Content starts
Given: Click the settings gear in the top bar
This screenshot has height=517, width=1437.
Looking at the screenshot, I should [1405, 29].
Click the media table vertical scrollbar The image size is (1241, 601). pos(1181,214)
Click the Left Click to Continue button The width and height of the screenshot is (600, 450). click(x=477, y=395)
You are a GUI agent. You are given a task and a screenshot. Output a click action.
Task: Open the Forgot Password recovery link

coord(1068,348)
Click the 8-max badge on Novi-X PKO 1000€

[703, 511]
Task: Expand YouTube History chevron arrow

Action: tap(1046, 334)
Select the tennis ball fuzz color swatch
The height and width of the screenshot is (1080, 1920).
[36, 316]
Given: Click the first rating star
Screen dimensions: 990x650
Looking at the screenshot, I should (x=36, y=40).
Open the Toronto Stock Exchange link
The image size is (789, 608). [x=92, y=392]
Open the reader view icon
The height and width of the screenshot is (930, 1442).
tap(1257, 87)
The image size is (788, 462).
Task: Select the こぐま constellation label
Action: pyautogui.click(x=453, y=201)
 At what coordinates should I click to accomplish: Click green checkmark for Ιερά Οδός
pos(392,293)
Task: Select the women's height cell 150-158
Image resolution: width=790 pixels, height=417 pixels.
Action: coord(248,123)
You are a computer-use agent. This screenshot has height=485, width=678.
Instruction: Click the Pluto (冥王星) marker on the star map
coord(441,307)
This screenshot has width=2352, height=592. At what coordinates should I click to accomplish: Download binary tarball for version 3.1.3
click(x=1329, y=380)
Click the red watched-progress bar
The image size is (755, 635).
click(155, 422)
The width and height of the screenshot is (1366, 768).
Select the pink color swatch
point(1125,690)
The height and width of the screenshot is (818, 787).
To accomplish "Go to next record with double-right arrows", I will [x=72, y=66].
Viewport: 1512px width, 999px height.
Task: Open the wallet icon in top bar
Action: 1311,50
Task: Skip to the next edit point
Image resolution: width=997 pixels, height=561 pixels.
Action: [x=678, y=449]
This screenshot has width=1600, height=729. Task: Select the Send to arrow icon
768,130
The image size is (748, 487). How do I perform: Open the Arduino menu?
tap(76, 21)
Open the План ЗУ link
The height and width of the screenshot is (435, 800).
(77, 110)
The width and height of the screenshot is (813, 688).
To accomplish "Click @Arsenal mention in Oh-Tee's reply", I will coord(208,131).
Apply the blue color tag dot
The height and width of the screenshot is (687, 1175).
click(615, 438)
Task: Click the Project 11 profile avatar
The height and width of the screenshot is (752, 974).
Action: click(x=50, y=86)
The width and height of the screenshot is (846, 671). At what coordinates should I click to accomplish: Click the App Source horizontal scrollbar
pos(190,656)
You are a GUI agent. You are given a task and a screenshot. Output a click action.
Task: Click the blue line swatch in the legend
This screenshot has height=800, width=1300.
Content ends
What to do -> Output the listing above exactly as it appears.

Result for this exercise ->
Given: Click the settings gear in the top bar
This screenshot has height=517, width=1437.
Looking at the screenshot, I should [1405, 29].
Click the media table vertical scrollbar The image size is (1241, 601). pos(1181,214)
Click the Left Click to Continue button The width and height of the screenshot is (600, 450). click(x=477, y=395)
You are a GUI agent. You are given a task and a screenshot. Output a click action.
Task: Open the Forgot Password recovery link

coord(1068,348)
Click the 8-max badge on Novi-X PKO 1000€

[703, 511]
Task: Expand YouTube History chevron arrow

Action: tap(1046, 334)
Select the tennis ball fuzz color swatch
The height and width of the screenshot is (1080, 1920).
[36, 316]
Given: Click the first rating star
Screen dimensions: 990x650
Looking at the screenshot, I should (x=36, y=40).
Open the Toronto Stock Exchange link
The image size is (789, 608). [x=92, y=392]
Open the reader view icon
The height and width of the screenshot is (930, 1442).
tap(1257, 87)
The image size is (788, 462).
Task: Select the こぐま constellation label
Action: pyautogui.click(x=453, y=201)
 At what coordinates should I click to accomplish: Click green checkmark for Ιερά Οδός
pos(392,293)
Task: Select the women's height cell 150-158
Image resolution: width=790 pixels, height=417 pixels.
Action: coord(248,123)
You are a computer-use agent. This screenshot has height=485, width=678.
Instruction: Click the Pluto (冥王星) marker on the star map
coord(441,307)
This screenshot has width=2352, height=592. At what coordinates should I click to accomplish: Download binary tarball for version 3.1.3
click(x=1329, y=380)
Click the red watched-progress bar
The image size is (755, 635).
click(155, 422)
The width and height of the screenshot is (1366, 768).
Select the pink color swatch
point(1125,690)
The height and width of the screenshot is (818, 787).
To accomplish "Go to next record with double-right arrows", I will [x=72, y=66].
Viewport: 1512px width, 999px height.
Task: Open the wallet icon in top bar
Action: 1311,50
Task: Skip to the next edit point
Image resolution: width=997 pixels, height=561 pixels.
Action: [x=678, y=449]
This screenshot has width=1600, height=729. Task: Select the Send to arrow icon
768,130
The image size is (748, 487). How do I perform: Open the Arduino menu?
tap(76, 21)
Open the План ЗУ link
The height and width of the screenshot is (435, 800).
(77, 110)
The width and height of the screenshot is (813, 688).
To accomplish "Click @Arsenal mention in Oh-Tee's reply", I will coord(208,131).
Apply the blue color tag dot
The height and width of the screenshot is (687, 1175).
click(615, 438)
Task: Click the Project 11 profile avatar
The height and width of the screenshot is (752, 974).
Action: click(x=50, y=86)
The width and height of the screenshot is (846, 671). At what coordinates should I click to accomplish: Click the App Source horizontal scrollbar
pos(190,656)
You are a GUI agent. You are given a task and a screenshot. Output a click action.
Task: Click the blue line swatch in the legend
This screenshot has height=800, width=1300.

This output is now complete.